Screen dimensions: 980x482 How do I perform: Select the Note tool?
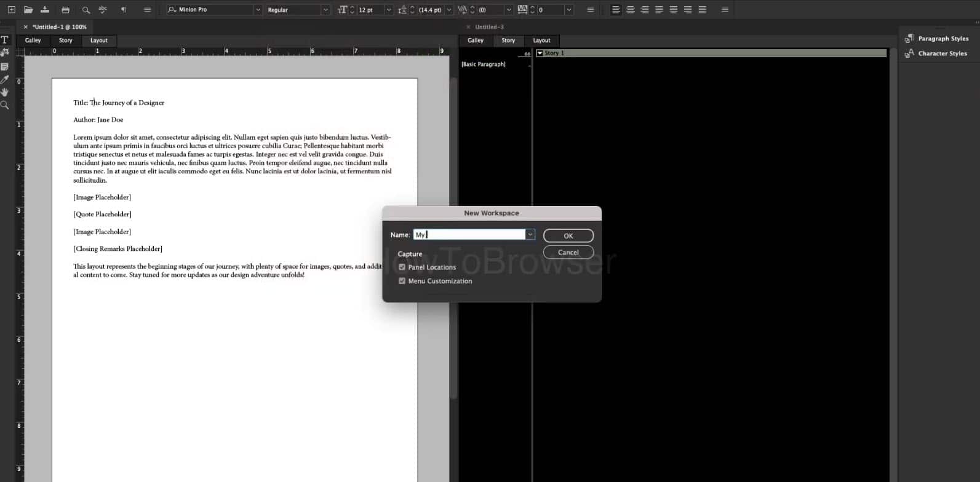[x=5, y=66]
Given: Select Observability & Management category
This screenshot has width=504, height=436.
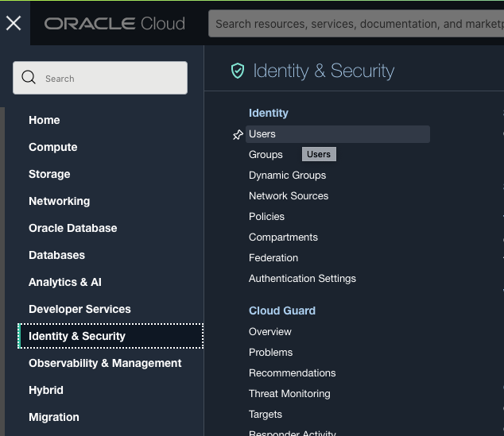Looking at the screenshot, I should point(105,363).
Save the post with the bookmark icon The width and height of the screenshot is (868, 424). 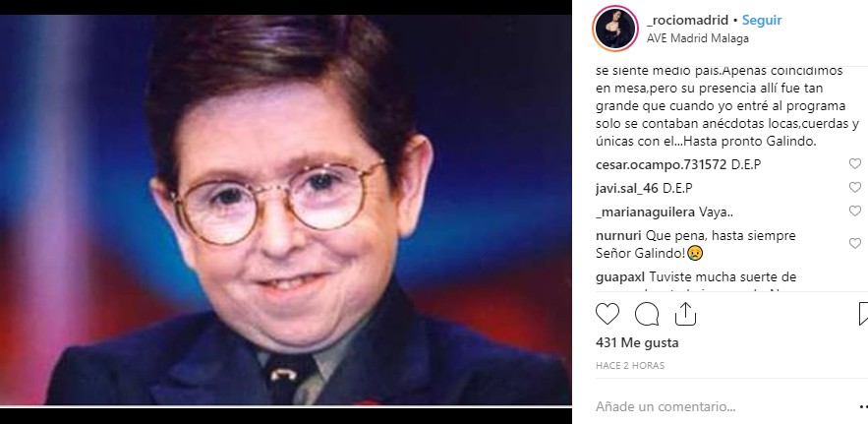(863, 314)
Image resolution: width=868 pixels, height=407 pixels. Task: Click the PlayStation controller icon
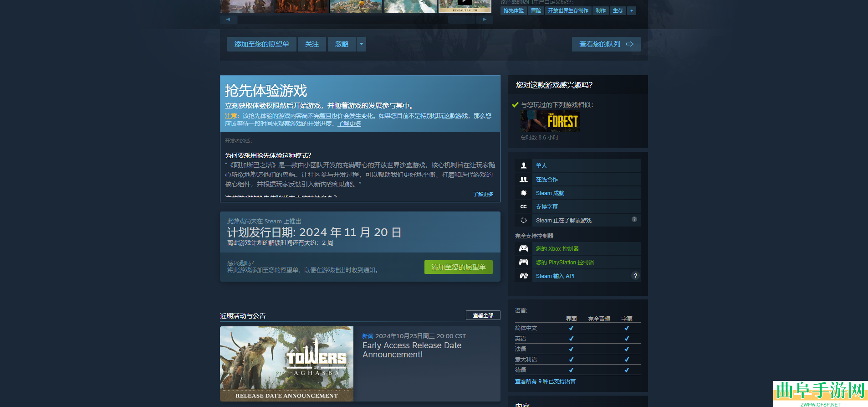pos(524,263)
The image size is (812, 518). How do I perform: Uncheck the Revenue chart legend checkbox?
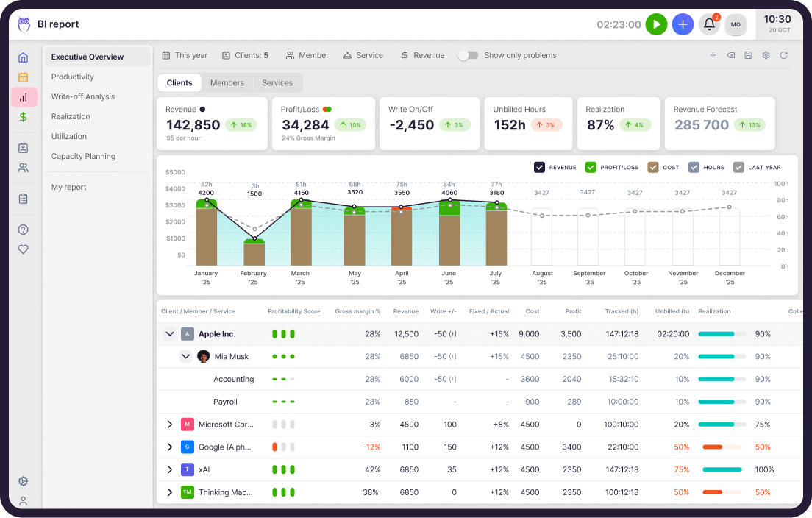click(540, 167)
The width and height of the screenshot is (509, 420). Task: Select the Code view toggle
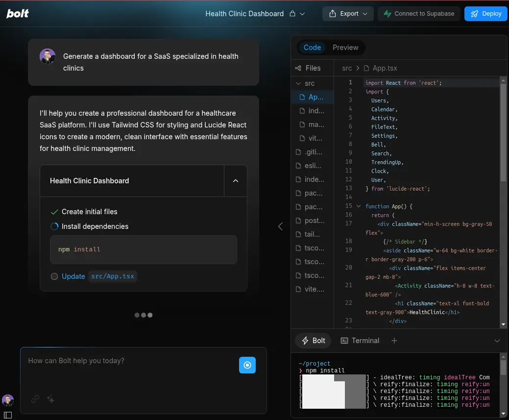pyautogui.click(x=312, y=48)
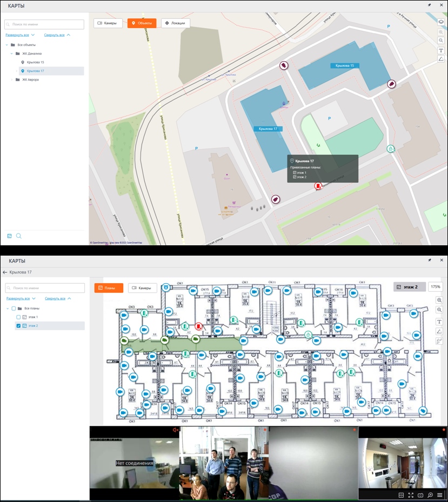The height and width of the screenshot is (502, 448).
Task: Zoom in on the floor plan
Action: click(x=439, y=300)
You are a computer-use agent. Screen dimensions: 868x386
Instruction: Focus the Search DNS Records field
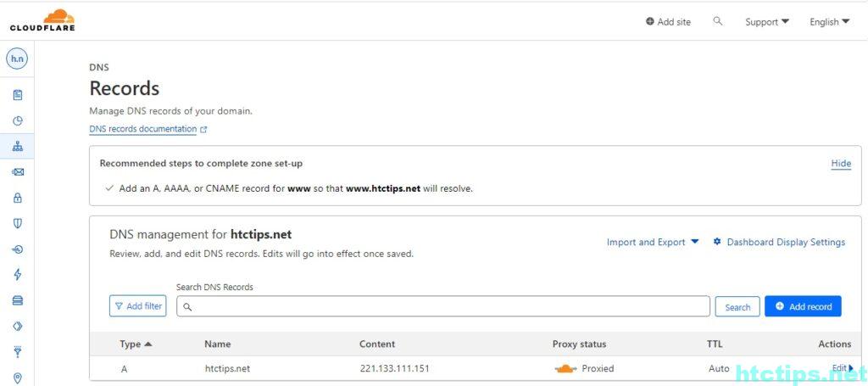point(442,306)
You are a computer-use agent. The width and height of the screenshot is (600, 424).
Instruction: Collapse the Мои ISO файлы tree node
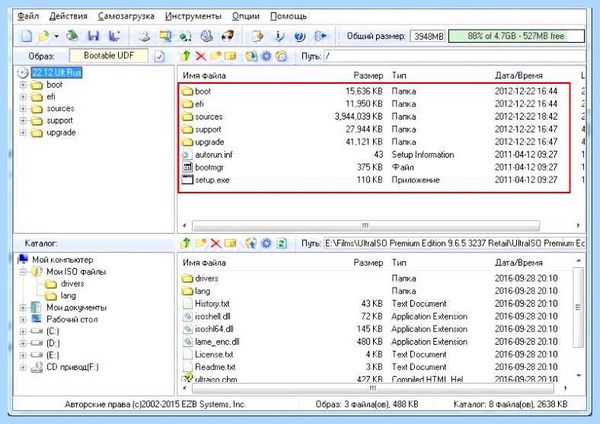[23, 272]
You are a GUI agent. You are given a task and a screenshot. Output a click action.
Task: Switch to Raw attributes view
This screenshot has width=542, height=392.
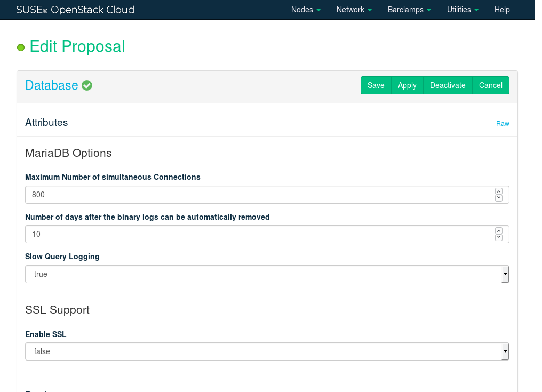click(x=503, y=124)
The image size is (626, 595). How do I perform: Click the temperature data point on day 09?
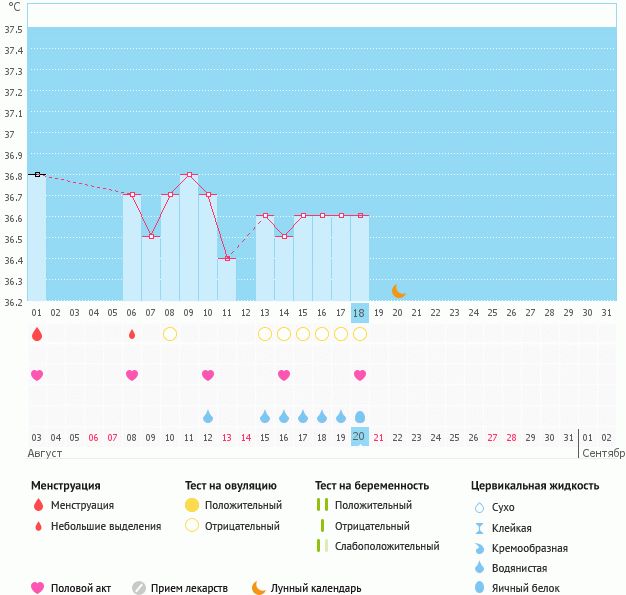pos(189,175)
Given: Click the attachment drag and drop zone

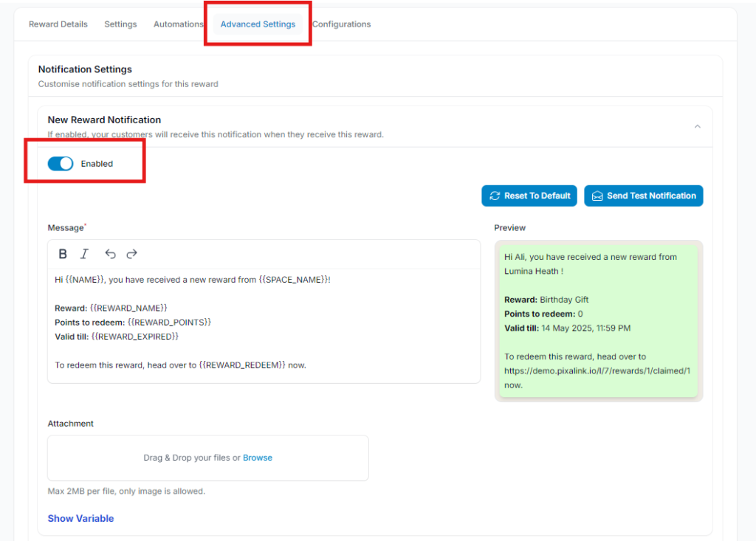Looking at the screenshot, I should pos(207,457).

-=-=-

Whenever a line of the material holds the word "agent", copy it out.

You are a computer-use agent. Screen dimensions: 868x386
You are a computer-use agent. The width and height of the screenshot is (600, 424).
You are a GUI agent. You are given a task and a screenshot. Output a click action.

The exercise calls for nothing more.